Background: Use of chemotherapy in stage II colorectal cancer (CRC) is controversial because it improves survival only in some patients. We aimed to develop a statistical model using routine and readily available blood tests to predict the prognosis of patients with stage II CRC and to identify which patients are likely to benefit from chemotherapy. Methods: We divided 422 patients with stage II CRC into a training and a testing set. The association of routine laboratory variables and disease-free survival (DFS) was analyzed. A prognostic model was developed incorporating clinically relevant laboratory variables with demographic and tumor characteristics. A prognostic score was derived by calculating the sum of each variable weighted by its regression coefficient in the model. Model performance was evaluated by constructing receiver operating characteristic curves and calculating the area under the curve (AUC). Results: Significant associations were seen between 5 laboratory variables and patient DFS in univariate analyses. After stepwise selection, 3 variables (carcinoembryonic antigen, hemoglobin, creatinine) were retained in the multivariate model with an AUC of 0.75. Compared with patients with a low prognostic score, those with a medium and high prognostic score had a 1.99- and 4.78-fold increased risk of recurrence, respectively.
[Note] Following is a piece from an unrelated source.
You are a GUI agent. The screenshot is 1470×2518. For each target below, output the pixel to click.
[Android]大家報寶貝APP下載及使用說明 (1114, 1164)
The results from the training set were validated in the testing set. Moreover, chemotherapy significantly improved DFS in high-risk patients, but not in lowand medium-risk patients. Conclusions: A routine laboratory variable-based model may help predict DFS of patients with stage II CRC and identify high-risk patients more likely to benefit from chemotherapy.